Una situazione delicata e confusa che però paradossalmente ha unito ancora di più lo spogliatoio. Sulla barca Arezzo ci sono i giocatori, lo staff, il magazziniere e il personale in ufficio. Il capitano Moscardelli e al timone nessuno, mentre si naviga a vista in acque davvero turbolente. Poi però ci sono anche i tifosi, tra cui i 300 che hanno seguito la squadra nella trasferta di Pontedera. Vicini, sempre. “Si è instaurato un gran rapporto perché hanno visto che ragazzi siamo, non abbiamo mai mollato. Abbiamo fatto vedere che ci teniamo a quello che facciamo, perché è ciò che ci piace: andare in campo, divertirci, sentire la pressione prima della partita, festeggiare dopo. E queste sono tutte cose che ci stanno togliendo”. Tristezza, rabbia. Poche certezze e ancora diversi scenari possibili: dalla possibilità che arrivi qualcuno che ripiani il debito e mandi avanti il tutto, alla messa in mora, quindi un percorso di fallimento, fino all’esercizio provvisorio o alla liquidazione della società da parte del tribunale. Intanto mercoledì mattina il segretario generale della Lega Pro, il vice segretario della stessa Lega e l’ufficio legale incontreranno ad Arezzo il sindaco e l’assessore allo sport, i dipendenti del club, la squadra e lo staff. Tanti scenari ancora possibili, dal più roseo fino a quello col finale più amaro. Ma una cosa è sicura: questa sarà la settimana decisiva, qualunque sia l’epilogo.
Una storia che si ripete. Un copione già letto. E la voglia di risposte e soluzioni concrete per chi è ormai stanco delle sole parole: “Mi auguro che vada tutto bene ma la vedo difficile. La speranza però… Un briciolo la teniamo ancora viva.
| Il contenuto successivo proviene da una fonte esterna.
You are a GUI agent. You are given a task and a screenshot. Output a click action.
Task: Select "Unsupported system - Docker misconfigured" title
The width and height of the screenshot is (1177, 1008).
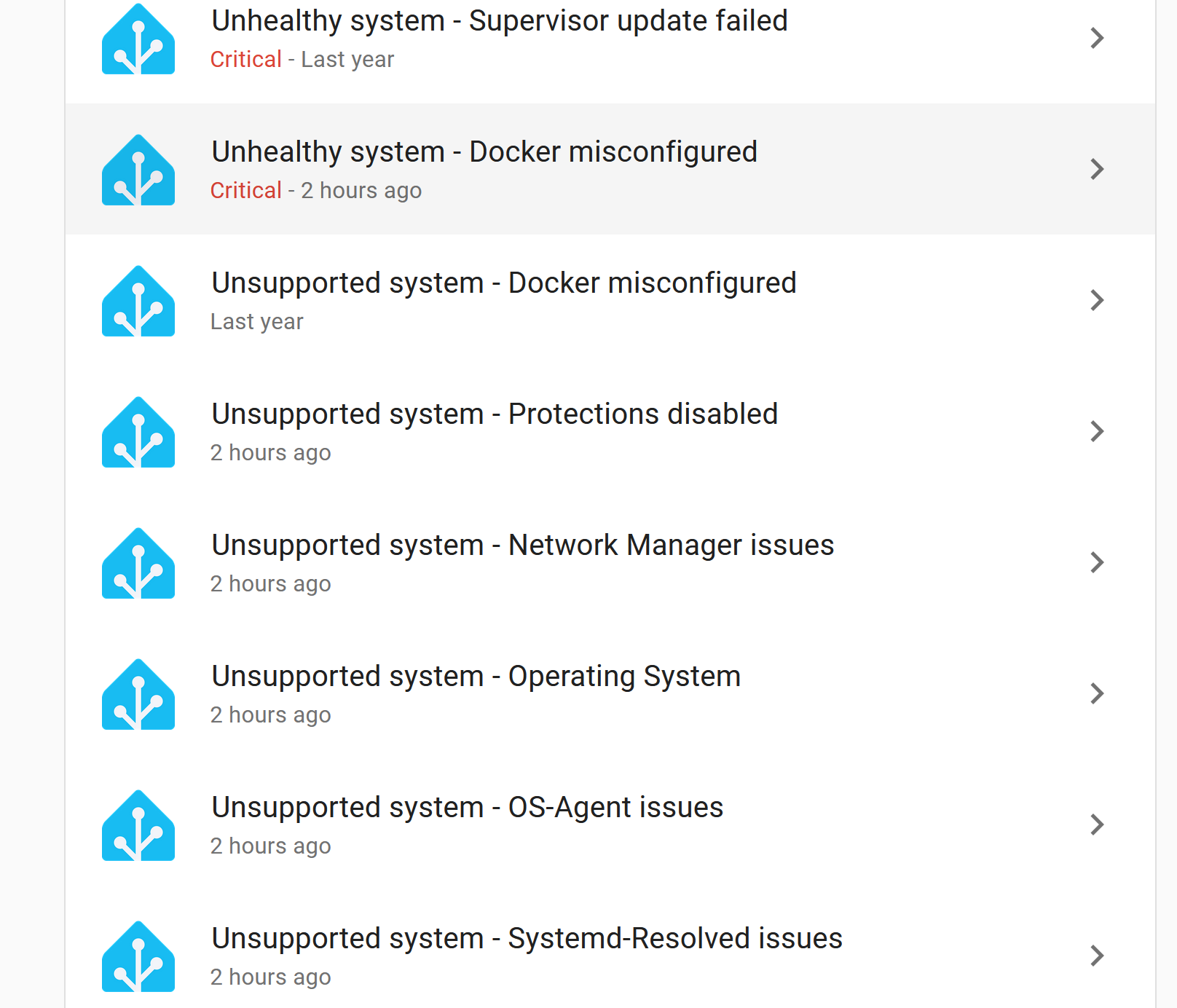[x=504, y=283]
Ma non dipende solo da noi. Anche le autorità, le persone intorno ad Arezzo che hanno detto che avrebbero dato una mano… Questo è il momento giusto per farsi vedere e per fare quello che hanno sempre detto. L’appello del nostro comunicato era anche per loro. Aspettiamo cosa succederà questa settimana e pregheremo, non lo so. Se non succede qualcosa di grosso e concreto noi non scenderemo in campo domenica”. E poi? “Non lo so… Bisogna vedere quello che succede. Ma non più solo a parole”.